Exercise tasks -
a - In the passage on colorectal cancer screening, what attendance rate did the sigmoidoscopy-only group have in the NORCCAP trial?
b - Update everything from "An obvious limitation" down to "to follow-up colonoscopy." in the passage on colorectal cancer screening, changing "adenomas" to "polyps".

Document extract -
--------------------

An obvious limitation with sigmoidoscopy screening is the low sensitivity in the proximal colon, both for early detection of cancer, and for detection and removal of adenomas. A way to mitigate this limitation, could be to add a FIT to the sigmoidoscopy screening, and thus try to increase the detection rate of proximal cancers and adenomas through increased referral to follow-up colonoscopy.
The idea described above is not new: In the Norwegian Colorectal Cancer Prevention (NORCCAP) trial , individuals in the screening arm were randomized to screening with sigmoidoscopy or a combination of sigmoidoscopy and a once-only FIT (combined strategy). Surprisingly, the combined strategy was less successful than anticipated, even though attendance rate was comparable in the two groups (combined strategy 61%, sigmoidoscopy only 65%). During screening and follow-up colonoscopy, there were no differences in detection of any adenoma, advanced adenoma or cancer between the groups. More importantly, however, there was no difference in the long-term screening effect between the two groups: The incidence of colorectal cancer was most reduced in the sigmoidoscopy only group, while the mortality of colorectal cancer was most reduced in the combined strategy group.

--------------------

Data shown -
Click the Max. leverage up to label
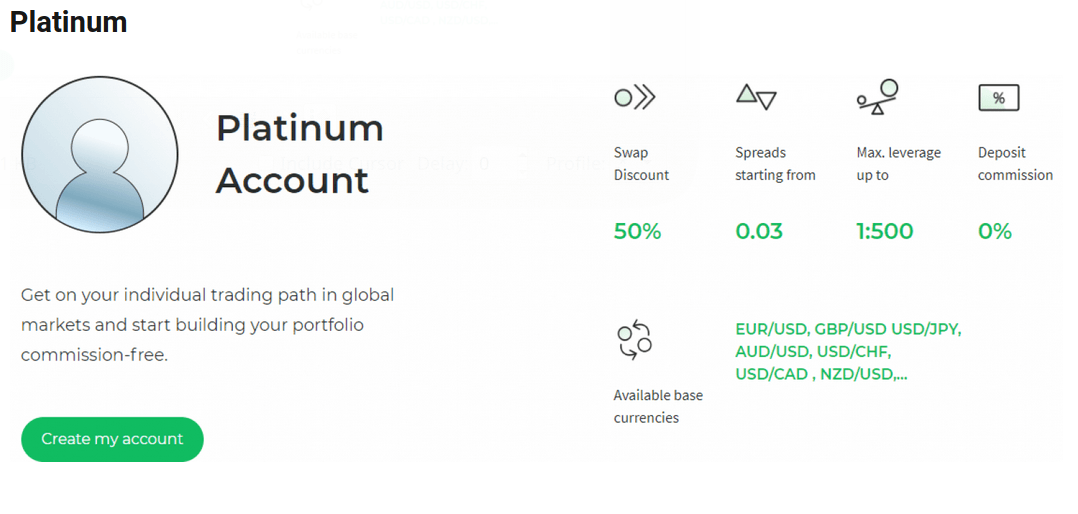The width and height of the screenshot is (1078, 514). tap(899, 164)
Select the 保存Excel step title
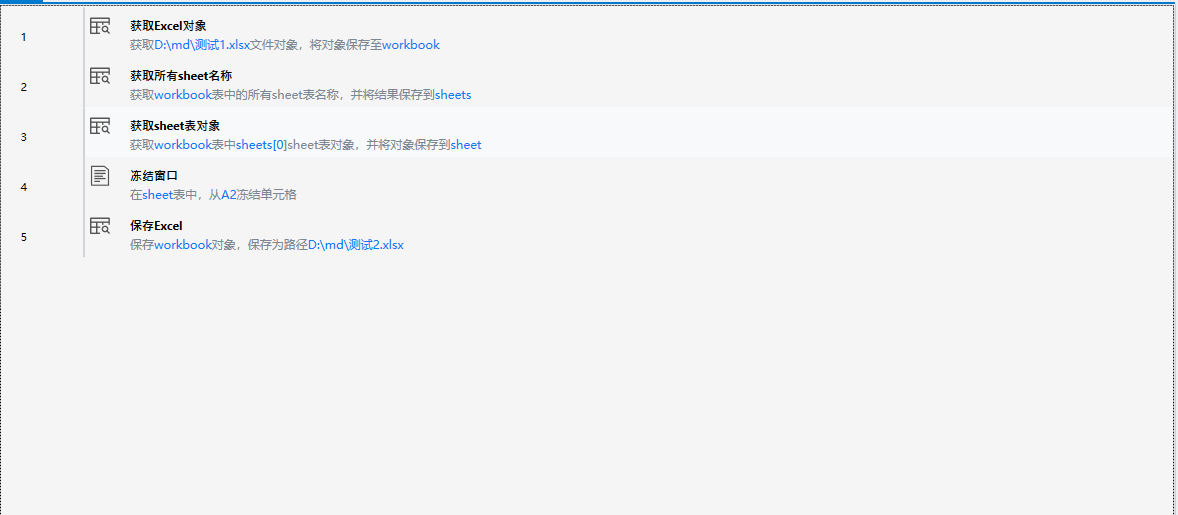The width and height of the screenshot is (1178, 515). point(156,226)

--------------------

Response list -
a - 65%

b -
An obvious limitation with sigmoidoscopy screening is the low sensitivity in the proximal colon, both for early detection of cancer, and for detection and removal of polyps. A way to mitigate this limitation, could be to add a FIT to the sigmoidoscopy screening, and thus try to increase the detection rate of proximal cancers and polyps through increased referral to follow-up colonoscopy.